Dall’altro canto troviamo le Forze di Polizia che sono costrette ad operare in condizioni al limite dell’accettabile. Il Sottosegretario all’Interno Nicola Molteni ha detto: “L’emergenza c’è e chi la nega, nega la realtà. Ad oggi gli sbarchi dall’inizio dell’anno sono il 50% in più rispetto all’anno scorso. Abbiamo chiuso il mese di agosto con 16.800 sbarchi e siamo quasi a 5000 sbarchi nel solo mese di settembre”.
Per il Sottosegretario all’Interno serve una politica di contrasto all’immigrazione clandestina, ma questa deve essere seria e credibile non solo a livello nazionale ma anche e soprattutto a livello Europeo. Se non si cambia rotta, a detta del Sottosegretario, “Parlare di reale integrazione sociale diventerà problematico”.
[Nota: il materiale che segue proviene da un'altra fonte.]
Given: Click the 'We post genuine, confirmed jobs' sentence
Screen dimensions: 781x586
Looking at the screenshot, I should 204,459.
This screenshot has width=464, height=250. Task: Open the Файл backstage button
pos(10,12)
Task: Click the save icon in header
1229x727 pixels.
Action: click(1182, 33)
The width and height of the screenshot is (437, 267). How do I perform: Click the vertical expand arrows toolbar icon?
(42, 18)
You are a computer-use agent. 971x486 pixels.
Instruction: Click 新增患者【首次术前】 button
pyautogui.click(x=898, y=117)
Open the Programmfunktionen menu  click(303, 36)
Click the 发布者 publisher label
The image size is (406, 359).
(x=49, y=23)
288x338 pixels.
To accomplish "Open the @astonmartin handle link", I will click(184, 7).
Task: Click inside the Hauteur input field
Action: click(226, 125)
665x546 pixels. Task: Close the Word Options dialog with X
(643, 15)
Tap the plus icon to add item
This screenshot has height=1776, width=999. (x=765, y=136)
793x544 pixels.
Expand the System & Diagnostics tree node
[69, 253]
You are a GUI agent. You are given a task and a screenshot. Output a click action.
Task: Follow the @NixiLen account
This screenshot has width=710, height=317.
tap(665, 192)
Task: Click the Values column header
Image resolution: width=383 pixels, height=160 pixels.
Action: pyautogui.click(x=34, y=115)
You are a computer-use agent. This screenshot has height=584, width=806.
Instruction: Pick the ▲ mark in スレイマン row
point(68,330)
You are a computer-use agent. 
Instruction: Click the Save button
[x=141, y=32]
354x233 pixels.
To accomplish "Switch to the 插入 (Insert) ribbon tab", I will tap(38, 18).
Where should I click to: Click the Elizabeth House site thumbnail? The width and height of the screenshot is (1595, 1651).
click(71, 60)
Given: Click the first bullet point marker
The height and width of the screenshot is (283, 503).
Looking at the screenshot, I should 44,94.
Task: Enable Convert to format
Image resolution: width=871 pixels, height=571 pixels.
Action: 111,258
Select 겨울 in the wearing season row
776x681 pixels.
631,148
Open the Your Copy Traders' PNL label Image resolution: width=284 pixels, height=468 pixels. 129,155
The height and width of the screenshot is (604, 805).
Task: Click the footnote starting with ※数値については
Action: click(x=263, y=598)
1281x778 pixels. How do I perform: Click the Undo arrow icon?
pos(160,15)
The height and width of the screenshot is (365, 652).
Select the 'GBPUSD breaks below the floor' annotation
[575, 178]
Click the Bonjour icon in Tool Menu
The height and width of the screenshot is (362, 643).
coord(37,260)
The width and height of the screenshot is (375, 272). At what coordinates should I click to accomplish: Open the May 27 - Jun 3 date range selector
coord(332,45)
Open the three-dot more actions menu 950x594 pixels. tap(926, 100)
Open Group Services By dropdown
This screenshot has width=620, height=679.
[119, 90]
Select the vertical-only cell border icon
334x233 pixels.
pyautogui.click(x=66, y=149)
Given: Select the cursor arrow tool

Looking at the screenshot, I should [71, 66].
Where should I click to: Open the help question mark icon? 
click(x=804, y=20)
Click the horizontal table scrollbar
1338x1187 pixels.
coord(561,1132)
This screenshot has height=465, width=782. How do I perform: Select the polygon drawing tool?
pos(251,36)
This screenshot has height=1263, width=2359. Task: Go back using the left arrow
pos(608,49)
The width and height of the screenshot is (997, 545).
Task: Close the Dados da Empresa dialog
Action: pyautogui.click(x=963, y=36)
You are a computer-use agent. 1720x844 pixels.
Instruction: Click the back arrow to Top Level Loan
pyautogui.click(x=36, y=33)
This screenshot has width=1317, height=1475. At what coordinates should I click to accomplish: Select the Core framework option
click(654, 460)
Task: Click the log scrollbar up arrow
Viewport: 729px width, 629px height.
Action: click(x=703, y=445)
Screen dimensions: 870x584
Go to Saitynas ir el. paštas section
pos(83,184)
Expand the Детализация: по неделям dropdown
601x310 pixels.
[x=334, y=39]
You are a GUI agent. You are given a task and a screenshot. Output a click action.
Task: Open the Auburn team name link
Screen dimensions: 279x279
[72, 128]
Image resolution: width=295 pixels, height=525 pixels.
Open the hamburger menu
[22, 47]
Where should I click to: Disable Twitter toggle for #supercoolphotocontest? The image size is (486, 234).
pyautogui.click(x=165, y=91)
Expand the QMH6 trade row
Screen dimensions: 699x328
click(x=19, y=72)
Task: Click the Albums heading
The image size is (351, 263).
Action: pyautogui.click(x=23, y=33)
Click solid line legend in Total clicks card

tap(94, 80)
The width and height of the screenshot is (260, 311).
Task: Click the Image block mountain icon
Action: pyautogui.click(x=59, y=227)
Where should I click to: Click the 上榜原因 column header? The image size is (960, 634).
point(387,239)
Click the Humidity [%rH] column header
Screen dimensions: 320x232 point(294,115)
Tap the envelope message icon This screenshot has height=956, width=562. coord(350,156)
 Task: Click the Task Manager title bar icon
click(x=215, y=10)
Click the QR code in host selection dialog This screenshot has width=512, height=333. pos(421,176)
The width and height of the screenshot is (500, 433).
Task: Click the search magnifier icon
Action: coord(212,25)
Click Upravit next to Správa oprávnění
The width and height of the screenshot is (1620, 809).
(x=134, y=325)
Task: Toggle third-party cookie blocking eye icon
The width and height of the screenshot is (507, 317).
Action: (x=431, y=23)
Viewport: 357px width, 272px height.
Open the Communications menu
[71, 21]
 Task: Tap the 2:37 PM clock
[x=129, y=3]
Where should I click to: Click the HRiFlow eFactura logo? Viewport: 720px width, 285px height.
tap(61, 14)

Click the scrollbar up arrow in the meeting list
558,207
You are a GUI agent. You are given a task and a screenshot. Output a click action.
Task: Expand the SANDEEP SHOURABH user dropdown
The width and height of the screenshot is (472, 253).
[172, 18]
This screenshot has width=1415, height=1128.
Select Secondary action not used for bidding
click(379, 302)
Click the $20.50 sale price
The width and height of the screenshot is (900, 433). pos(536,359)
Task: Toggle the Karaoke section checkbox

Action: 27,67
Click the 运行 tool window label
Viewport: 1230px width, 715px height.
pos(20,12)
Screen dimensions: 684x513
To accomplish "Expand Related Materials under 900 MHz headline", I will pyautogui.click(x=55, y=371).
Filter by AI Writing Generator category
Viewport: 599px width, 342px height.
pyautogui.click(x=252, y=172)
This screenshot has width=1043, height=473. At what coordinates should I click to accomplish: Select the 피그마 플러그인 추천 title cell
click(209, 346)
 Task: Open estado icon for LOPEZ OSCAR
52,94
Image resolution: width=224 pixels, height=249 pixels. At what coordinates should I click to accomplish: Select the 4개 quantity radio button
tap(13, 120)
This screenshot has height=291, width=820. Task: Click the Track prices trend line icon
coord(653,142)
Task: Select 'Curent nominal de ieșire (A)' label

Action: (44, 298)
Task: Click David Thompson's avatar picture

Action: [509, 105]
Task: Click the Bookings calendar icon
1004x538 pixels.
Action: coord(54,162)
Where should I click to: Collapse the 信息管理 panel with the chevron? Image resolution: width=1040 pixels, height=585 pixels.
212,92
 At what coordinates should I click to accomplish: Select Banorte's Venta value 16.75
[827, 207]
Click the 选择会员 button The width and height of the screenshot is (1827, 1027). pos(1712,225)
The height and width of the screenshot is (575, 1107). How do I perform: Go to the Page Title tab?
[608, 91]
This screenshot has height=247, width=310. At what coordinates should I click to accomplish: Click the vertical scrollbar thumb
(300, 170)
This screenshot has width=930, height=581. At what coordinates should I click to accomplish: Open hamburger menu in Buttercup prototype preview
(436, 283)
Incisivo l’intervento dell’On. Gianni Tonelli che parla di numeri previsionali che fino alla fine dell’anno potrebbero toccare le 80.000 persone. “Inutile sottrarsi alle proprie responsabilità, il prossimo Governo dovrà farsi carico di questa emergenza. Ciascuno scelga i modi ma – questo argomento – deve essere affrontato. È sufficiente girare le telecamere verso l’ambiente e qualsiasi cittadino può giudicare ciò che vede. Queste non sono condizioni di lavoro… Gli operatori di Polizia devono avere la stessa dignità di qualsiasi altro personaggio”. Per Tonelli, bisogna necessariamente garantire le norme esistenti sull’igiene, che in questo particolare luogo risultano poco rispettate e molto cadenti. Rimanendo basito, su come ancora il centro sia funzionale e operativo. Ripetendo più volte – con riferimento agli agenti di Polizia in servizio sul perimetro – “Guardate i loro volti. Portare la divisa non vuol dire essere votati al martirio”.